Since 2011 Israel has operated one of the world’s most powerful and effective air defense systems that are designed to protect the inhabitants of the country from rocket and artillery attacks. The system is highly advanced and is comprised of mobile launchers, that work together to form batteries. Each battery is capable of protecting an urban area up 93 miles (150 square kilometers) in size. The system is called the Iron Dome, and so far it has destroyed between 80 – 90% of its targets.
The idea of an Israeli missile defense system was first floated around in the 1990s, when Hezbollah, a political party and militant group, launched rocket attacks against urban areas in Israel. However, the idea was shelved at the time as it was deemed unrealistic.
In the mid-2000s the idea resurfaced and gained political support. Hezbollah fired more rockets into Israel in 2006, with approximately 4,000 landing in the country, killing 44 people and prompting the evacuation of hundreds of thousands of civilians.
In addition to this, approximately 8,000 rockets were fired into southern Israel from Gaza between 2000 and 2008.
In response to this constant and vast quantity of rocket attacks, Israel chose to construct the Iron Dome defense system. Rafael Advanced Defense Systems worked with the Israeli Defense Force to develop the shield, which cost $210 million. Just four years later, the Iron Dome was operational; a development speed rarely seen in the industry.
Not only was the Iron Dome quick to reach operational status, but it rapidly proved its effectiveness.
How does it work?
The Iron Dome is a system made of three main parts. The Detection & Tracking Radar detects the launch of the projectile and follows its trajectory as it passes into Israeli territory.
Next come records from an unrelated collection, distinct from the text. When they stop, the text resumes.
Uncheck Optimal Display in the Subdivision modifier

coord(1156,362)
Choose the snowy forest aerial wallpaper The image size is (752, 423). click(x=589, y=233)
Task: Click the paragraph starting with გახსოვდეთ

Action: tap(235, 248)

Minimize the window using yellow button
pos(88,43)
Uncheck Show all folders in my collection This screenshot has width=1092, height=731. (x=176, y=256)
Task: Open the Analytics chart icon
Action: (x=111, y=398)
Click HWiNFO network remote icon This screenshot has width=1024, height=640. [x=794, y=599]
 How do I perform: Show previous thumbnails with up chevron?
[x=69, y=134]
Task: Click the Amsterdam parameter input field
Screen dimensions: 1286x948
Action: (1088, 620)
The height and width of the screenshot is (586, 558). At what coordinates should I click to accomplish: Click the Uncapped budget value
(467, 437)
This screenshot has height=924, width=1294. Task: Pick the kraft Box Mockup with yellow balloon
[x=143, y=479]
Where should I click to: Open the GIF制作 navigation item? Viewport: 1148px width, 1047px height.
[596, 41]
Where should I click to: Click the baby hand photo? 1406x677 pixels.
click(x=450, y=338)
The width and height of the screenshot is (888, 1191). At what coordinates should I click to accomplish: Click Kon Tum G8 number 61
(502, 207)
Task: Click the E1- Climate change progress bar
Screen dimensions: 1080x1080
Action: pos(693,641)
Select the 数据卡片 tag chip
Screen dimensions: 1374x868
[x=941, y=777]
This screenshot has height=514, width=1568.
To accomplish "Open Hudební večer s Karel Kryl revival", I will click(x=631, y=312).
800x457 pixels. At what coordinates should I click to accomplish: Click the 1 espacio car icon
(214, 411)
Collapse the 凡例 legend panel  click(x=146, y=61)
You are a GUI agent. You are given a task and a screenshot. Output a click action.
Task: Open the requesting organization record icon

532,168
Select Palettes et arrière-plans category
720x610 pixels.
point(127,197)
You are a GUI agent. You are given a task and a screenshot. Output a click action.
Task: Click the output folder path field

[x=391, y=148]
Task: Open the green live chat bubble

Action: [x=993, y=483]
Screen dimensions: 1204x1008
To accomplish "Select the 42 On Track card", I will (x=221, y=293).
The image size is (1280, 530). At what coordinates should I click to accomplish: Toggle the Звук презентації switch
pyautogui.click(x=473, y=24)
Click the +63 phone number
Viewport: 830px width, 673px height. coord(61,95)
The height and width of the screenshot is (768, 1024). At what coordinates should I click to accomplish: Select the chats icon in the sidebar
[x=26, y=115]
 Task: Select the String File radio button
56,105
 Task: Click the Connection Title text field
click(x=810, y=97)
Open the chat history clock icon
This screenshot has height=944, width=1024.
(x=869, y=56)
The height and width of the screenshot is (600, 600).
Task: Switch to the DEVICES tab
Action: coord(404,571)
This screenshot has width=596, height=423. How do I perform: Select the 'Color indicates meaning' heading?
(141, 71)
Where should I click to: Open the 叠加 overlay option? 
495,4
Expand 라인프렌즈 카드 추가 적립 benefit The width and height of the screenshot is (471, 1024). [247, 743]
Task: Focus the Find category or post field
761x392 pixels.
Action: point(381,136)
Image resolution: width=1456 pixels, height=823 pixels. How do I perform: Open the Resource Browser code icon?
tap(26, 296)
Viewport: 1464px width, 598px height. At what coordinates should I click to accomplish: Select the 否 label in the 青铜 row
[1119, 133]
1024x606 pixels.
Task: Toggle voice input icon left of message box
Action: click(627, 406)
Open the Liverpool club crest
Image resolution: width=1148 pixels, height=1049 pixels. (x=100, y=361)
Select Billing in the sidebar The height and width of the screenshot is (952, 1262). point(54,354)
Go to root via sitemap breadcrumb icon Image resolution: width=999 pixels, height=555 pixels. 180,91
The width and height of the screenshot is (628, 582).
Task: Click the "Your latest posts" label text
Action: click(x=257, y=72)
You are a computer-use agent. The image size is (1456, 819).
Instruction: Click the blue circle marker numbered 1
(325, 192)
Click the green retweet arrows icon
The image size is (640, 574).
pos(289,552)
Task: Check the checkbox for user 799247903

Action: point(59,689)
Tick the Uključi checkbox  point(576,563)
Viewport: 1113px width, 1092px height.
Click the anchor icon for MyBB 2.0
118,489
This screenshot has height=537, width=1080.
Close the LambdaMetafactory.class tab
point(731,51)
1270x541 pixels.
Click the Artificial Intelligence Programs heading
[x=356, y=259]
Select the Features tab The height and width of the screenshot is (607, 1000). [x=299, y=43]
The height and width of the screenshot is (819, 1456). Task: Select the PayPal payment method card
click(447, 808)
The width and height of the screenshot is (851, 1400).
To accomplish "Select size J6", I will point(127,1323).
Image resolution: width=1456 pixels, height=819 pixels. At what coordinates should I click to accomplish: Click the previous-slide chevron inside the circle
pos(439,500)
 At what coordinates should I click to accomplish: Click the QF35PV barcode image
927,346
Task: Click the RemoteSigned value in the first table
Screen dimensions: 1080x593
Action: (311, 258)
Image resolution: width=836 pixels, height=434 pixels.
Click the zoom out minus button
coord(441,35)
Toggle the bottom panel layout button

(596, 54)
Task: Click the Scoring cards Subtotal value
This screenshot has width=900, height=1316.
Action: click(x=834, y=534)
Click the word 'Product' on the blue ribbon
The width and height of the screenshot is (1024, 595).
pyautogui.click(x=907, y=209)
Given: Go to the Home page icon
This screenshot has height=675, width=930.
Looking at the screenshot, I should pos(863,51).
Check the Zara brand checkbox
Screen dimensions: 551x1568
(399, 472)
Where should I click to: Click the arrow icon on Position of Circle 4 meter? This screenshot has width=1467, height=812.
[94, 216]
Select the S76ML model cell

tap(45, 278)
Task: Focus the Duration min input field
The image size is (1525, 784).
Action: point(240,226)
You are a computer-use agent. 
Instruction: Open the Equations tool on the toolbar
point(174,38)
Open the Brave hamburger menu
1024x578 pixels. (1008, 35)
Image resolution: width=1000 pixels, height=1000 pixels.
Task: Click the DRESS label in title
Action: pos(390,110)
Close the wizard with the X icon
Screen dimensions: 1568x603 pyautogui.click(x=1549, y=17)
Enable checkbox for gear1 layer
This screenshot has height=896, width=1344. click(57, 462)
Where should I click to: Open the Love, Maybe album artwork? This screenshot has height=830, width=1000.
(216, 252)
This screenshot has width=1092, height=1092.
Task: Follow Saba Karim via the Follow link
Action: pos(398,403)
The Battle Management & Weapon Control then uses this information to calculate where it will land and decide whether this is a threat or if it will land harmlessly into unpopulated areas. If the rocket’s predicted impact location threatens Israeli civilians or other designated areas, the system will launch an interceptor missile.
The interceptor missile is launched from the Missile Firing Unit and will attempt to destroy the incoming rocket in mid-air, eliminating the threat.
The system works extremely well but is also extremely expensive to operate. The cost of each interception is estimated to be between $100,000 to $150,000. The huge expenses involved were criticized before the Iron Dome was even operational, with some arguing that the system costs a disproportionate amount of money destroying cheap missiles fired at the country. For example, a Qassam rocket only costs about $800.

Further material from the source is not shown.